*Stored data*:
..........
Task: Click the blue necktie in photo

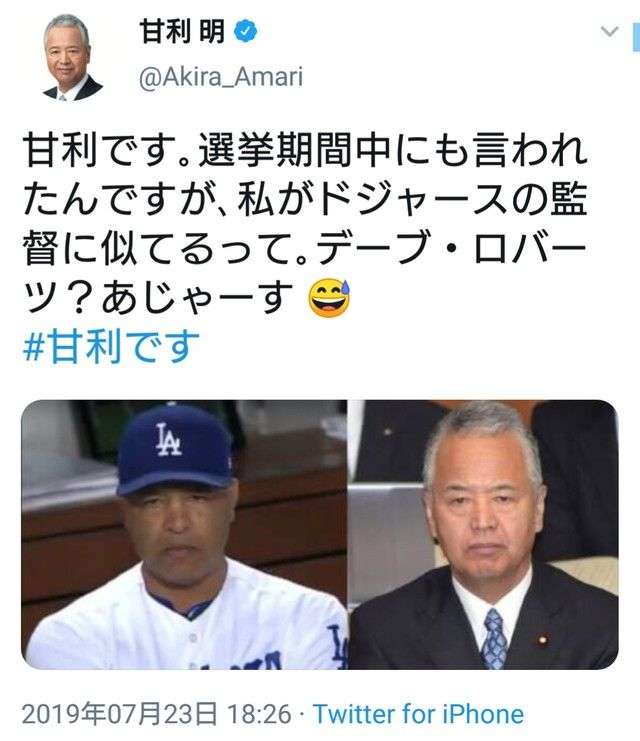Action: pyautogui.click(x=494, y=639)
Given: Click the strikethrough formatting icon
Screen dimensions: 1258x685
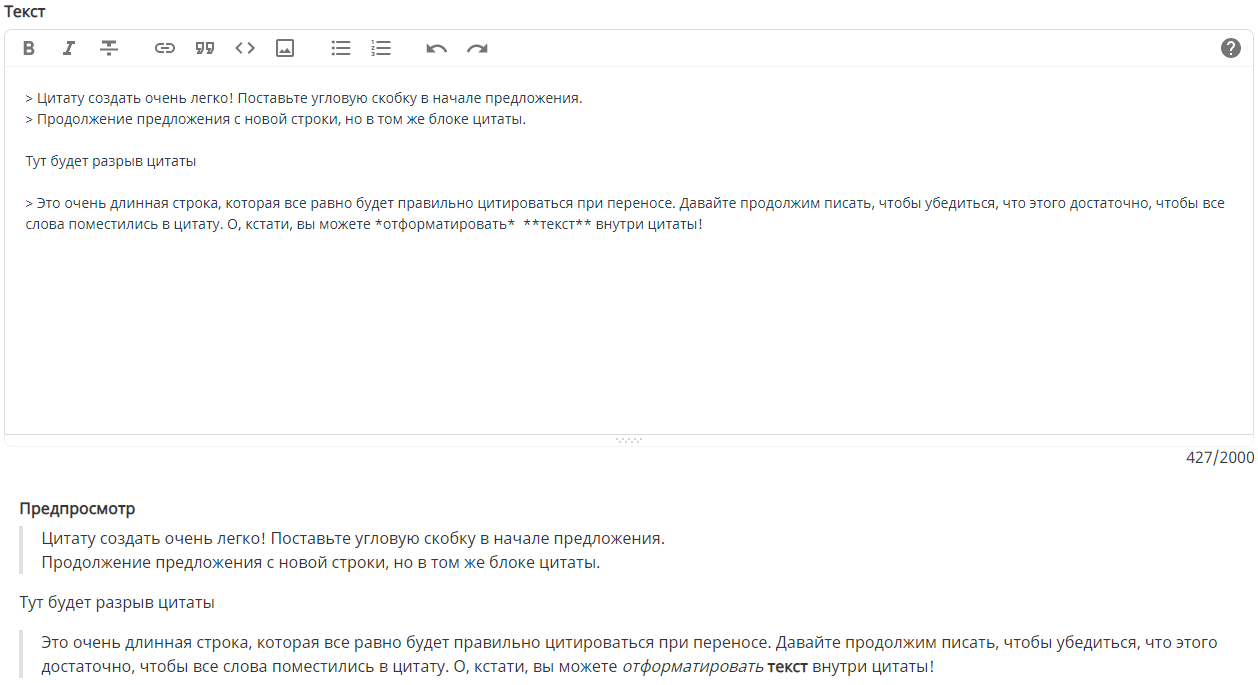Looking at the screenshot, I should click(x=109, y=48).
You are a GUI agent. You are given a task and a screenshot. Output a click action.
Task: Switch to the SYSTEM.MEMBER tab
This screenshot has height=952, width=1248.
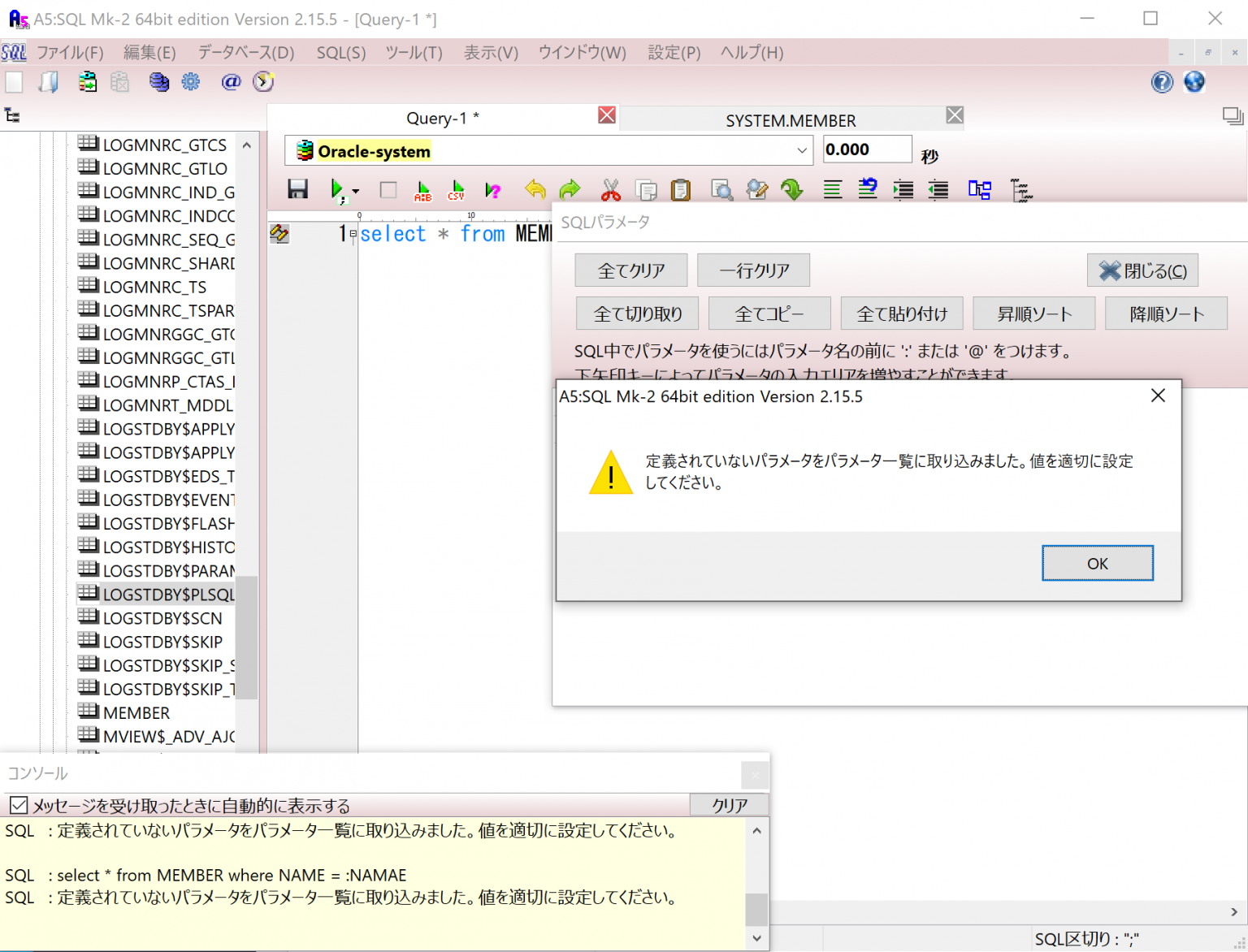pos(790,120)
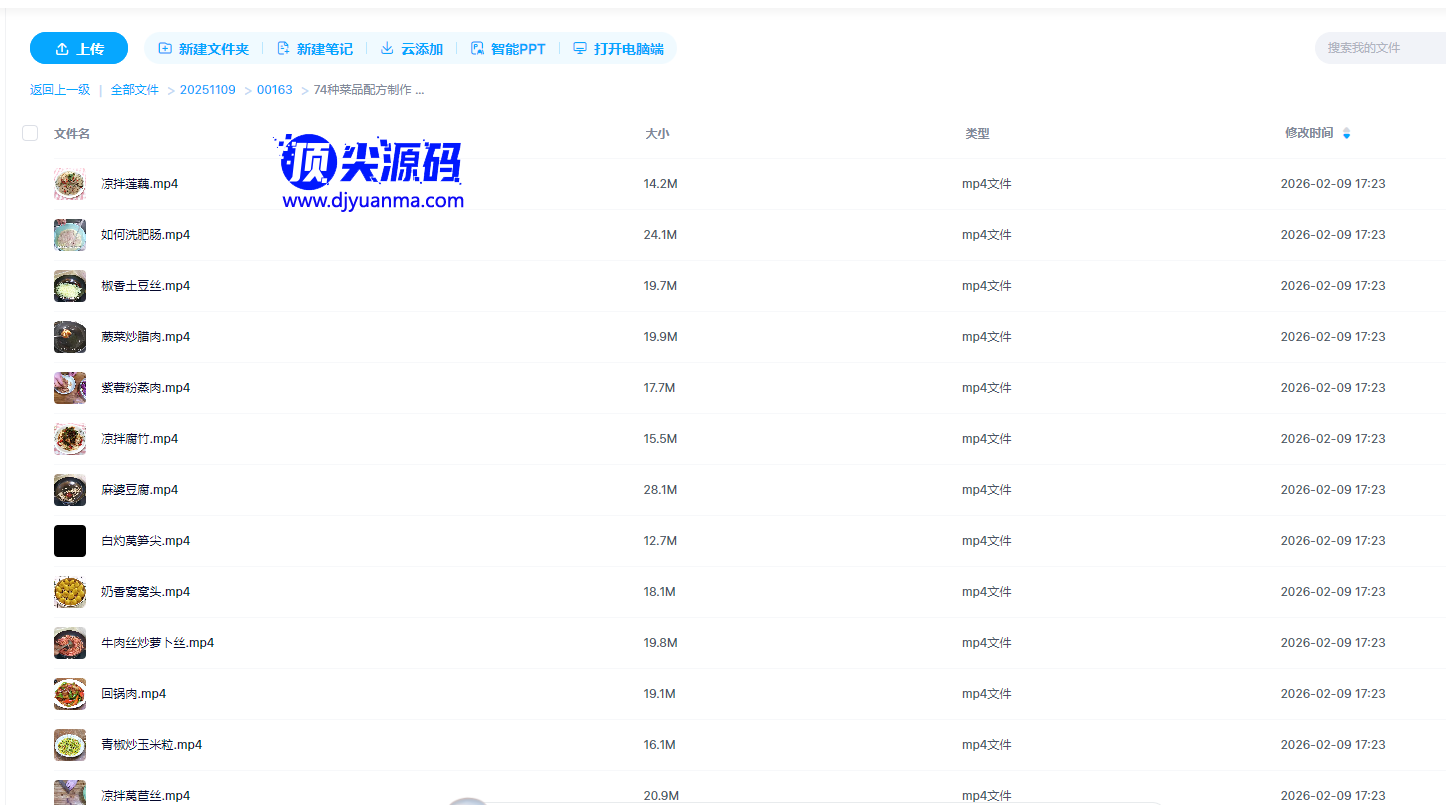
Task: Sort files by 大小 column header
Action: point(657,133)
..........
*EXERCISE INSTRUCTIONS*: An exact reprint of the records above is required, with all pictures left out.

*ANSWER TO THIS EXERCISE*:
Task: Click the blue necktie in photo

Action: pyautogui.click(x=494, y=639)
Given: Click the strikethrough formatting icon
Screen dimensions: 1258x685
Looking at the screenshot, I should click(x=109, y=48).
You are a GUI agent. You are given a task and a screenshot. Output a click action.
Task: Switch to the SYSTEM.MEMBER tab
This screenshot has height=952, width=1248.
pos(790,120)
Task: Sort files by 大小 column header
Action: point(657,133)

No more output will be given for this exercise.